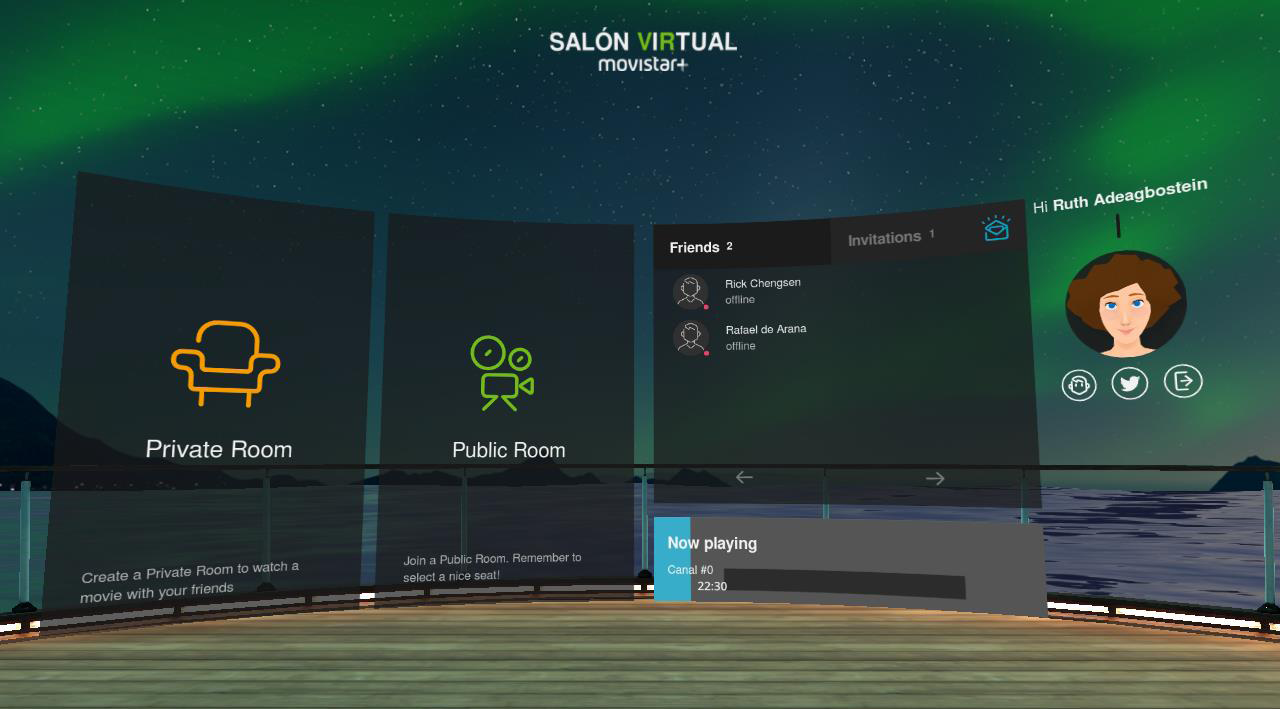Click Ruth Adeagbostein's avatar picture
The height and width of the screenshot is (709, 1280).
coord(1125,304)
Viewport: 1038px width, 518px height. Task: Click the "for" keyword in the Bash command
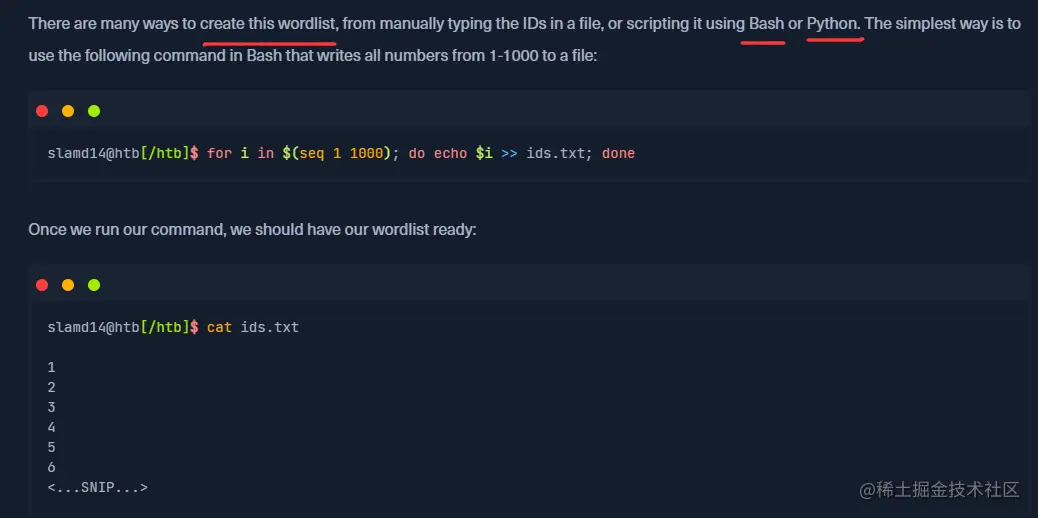pos(219,153)
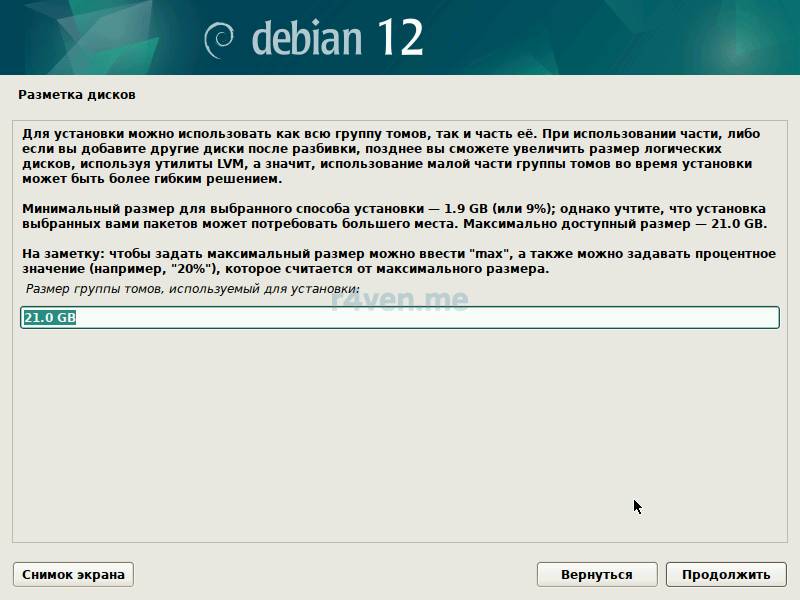Go back with the "Вернуться" button
The height and width of the screenshot is (600, 800).
(597, 574)
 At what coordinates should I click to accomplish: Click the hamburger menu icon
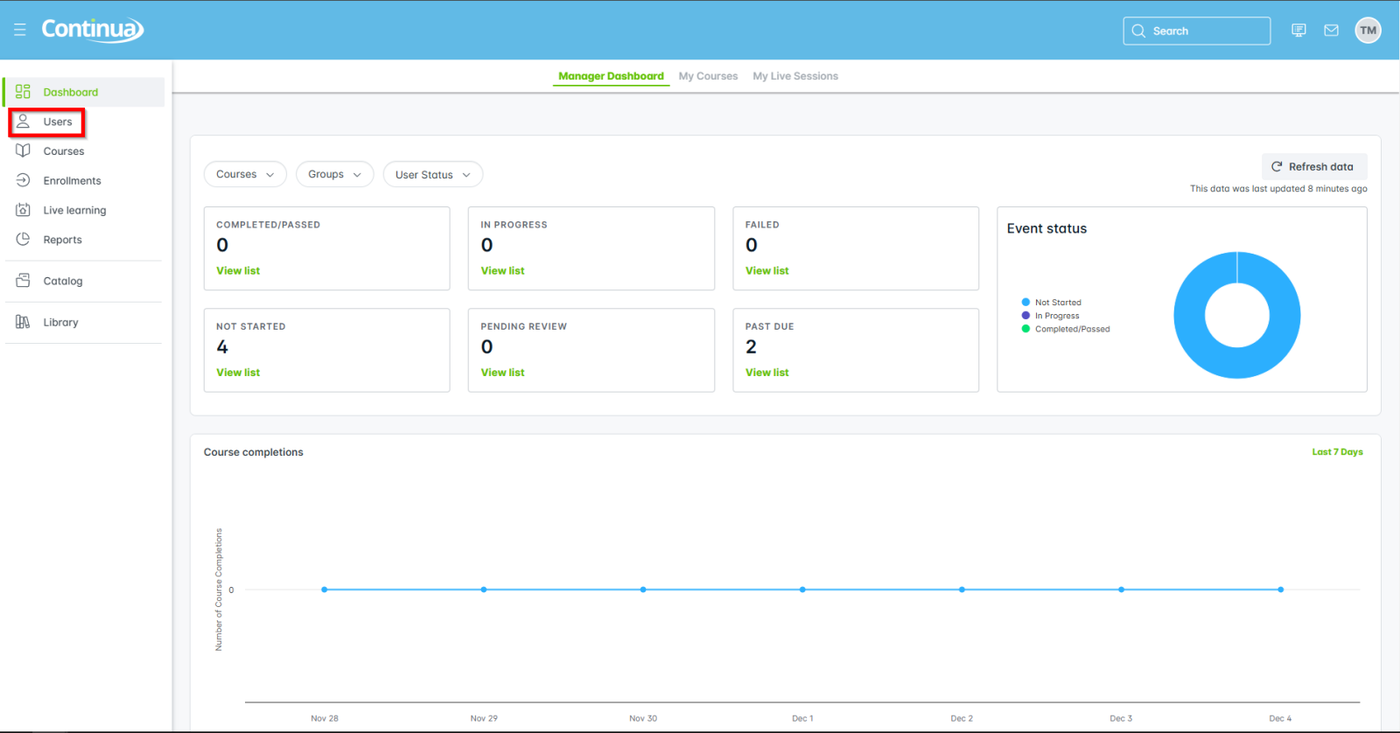pyautogui.click(x=20, y=30)
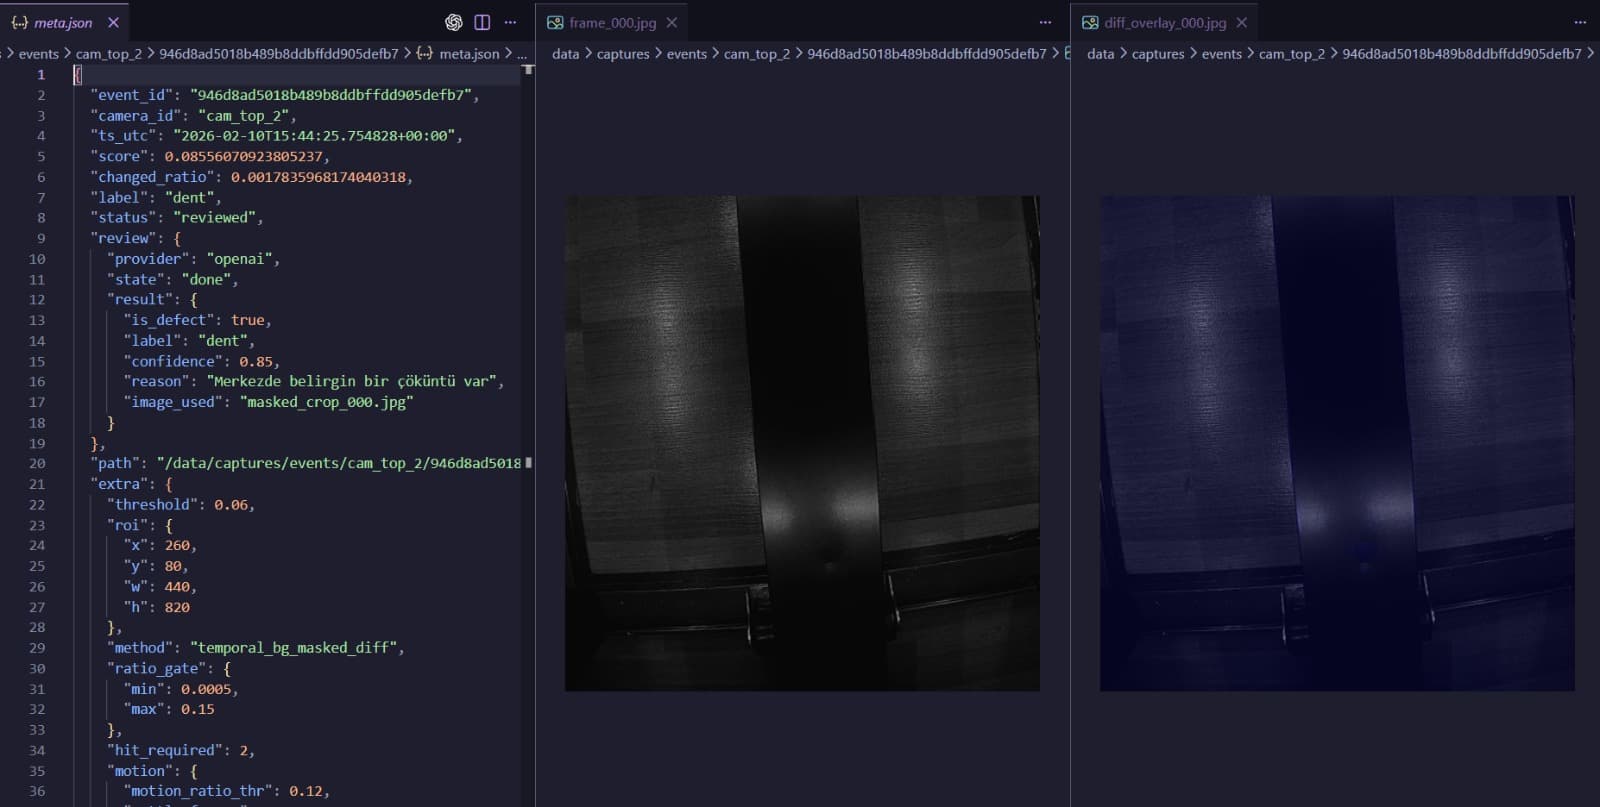
Task: Click the blue diff overlay image preview
Action: pyautogui.click(x=1337, y=443)
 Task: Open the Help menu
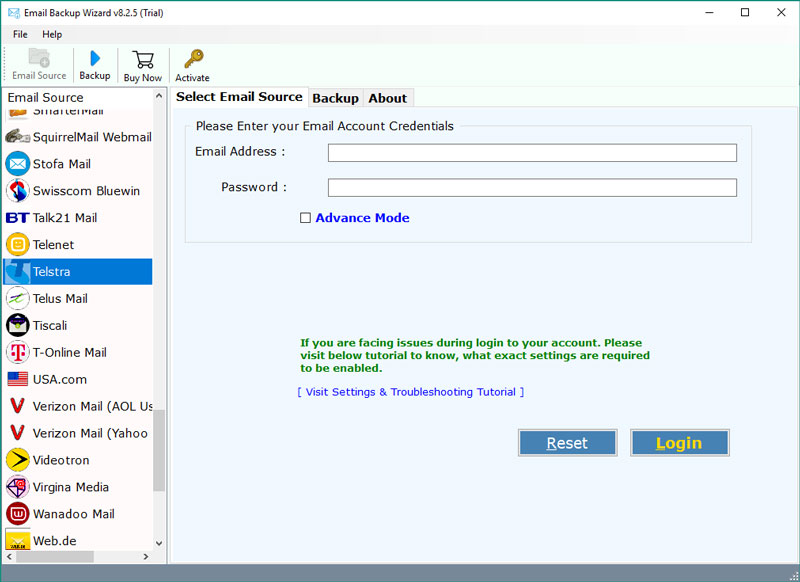coord(52,34)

■ YOUR OBJECTIVE
Can you copy every one of the lines above word for word, leaving the pictures out?

■ THE RESPONSE
Click Ruth Adeagbostein's avatar picture
The height and width of the screenshot is (709, 1280).
coord(1125,304)
Viewport: 1038px width, 518px height. Task: Click the "for" keyword in the Bash command
pos(219,153)
Go back with the "Вернуться" button
The height and width of the screenshot is (600, 800).
(597, 574)
 At what coordinates should I click to accomplish: Click the hamburger menu icon
pyautogui.click(x=20, y=30)
Task: Click the blue diff overlay image preview
Action: pyautogui.click(x=1337, y=443)
 Task: Open the Help menu
coord(52,34)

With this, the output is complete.